Work instructions> Leave out the lines before the one with "Image resolution: width=1200"; output that line and all remaining lines of the records exactly.

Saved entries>
((

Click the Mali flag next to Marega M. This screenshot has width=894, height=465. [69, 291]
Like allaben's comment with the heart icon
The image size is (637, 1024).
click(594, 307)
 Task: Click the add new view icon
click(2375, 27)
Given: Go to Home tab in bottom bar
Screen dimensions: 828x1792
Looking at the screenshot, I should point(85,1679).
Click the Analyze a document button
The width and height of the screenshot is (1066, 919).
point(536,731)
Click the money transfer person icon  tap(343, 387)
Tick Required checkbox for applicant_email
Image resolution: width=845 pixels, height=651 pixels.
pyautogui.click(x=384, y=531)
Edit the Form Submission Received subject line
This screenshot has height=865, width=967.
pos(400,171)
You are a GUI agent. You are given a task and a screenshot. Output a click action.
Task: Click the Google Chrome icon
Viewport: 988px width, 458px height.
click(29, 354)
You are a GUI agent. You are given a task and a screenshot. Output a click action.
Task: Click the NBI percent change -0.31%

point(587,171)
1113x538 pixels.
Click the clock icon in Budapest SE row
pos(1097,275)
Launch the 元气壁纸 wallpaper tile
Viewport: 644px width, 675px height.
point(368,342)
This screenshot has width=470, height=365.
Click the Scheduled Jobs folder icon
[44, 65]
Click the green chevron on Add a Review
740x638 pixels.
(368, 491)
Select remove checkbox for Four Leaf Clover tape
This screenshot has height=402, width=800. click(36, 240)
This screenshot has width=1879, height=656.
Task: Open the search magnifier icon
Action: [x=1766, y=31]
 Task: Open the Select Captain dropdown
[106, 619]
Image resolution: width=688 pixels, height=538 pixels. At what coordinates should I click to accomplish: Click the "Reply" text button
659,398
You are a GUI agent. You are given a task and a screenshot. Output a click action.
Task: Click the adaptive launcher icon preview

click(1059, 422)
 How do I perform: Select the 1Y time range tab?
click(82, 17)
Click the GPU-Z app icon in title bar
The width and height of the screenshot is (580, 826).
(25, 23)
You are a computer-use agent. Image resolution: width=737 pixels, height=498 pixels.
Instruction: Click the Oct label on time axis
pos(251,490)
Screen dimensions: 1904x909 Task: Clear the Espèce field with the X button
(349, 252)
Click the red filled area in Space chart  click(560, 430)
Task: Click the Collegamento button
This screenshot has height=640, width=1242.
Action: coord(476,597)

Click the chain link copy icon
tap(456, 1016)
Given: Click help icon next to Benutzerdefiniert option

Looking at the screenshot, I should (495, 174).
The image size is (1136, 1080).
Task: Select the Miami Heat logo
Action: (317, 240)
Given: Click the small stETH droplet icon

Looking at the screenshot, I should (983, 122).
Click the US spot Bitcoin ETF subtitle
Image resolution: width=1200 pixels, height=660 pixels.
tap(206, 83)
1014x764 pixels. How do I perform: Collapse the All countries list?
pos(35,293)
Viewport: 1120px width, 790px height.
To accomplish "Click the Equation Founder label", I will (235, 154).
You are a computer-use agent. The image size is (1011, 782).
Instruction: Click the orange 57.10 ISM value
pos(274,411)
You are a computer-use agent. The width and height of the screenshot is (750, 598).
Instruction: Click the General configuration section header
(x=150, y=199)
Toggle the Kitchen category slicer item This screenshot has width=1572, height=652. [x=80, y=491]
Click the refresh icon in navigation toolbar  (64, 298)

))

Task output>
Image resolution: width=1200 pixels, height=660 pixels.
tap(206, 83)
1014x764 pixels. How do I perform: Collapse the All countries list?
pos(35,293)
Viewport: 1120px width, 790px height.
To accomplish "Click the Equation Founder label", I will (235, 154).
You are a computer-use agent. The image size is (1011, 782).
Instruction: Click the orange 57.10 ISM value
pos(274,411)
You are a computer-use agent. The width and height of the screenshot is (750, 598).
Instruction: Click the General configuration section header
(x=150, y=199)
Toggle the Kitchen category slicer item This screenshot has width=1572, height=652. [x=80, y=491]
Click the refresh icon in navigation toolbar  (64, 298)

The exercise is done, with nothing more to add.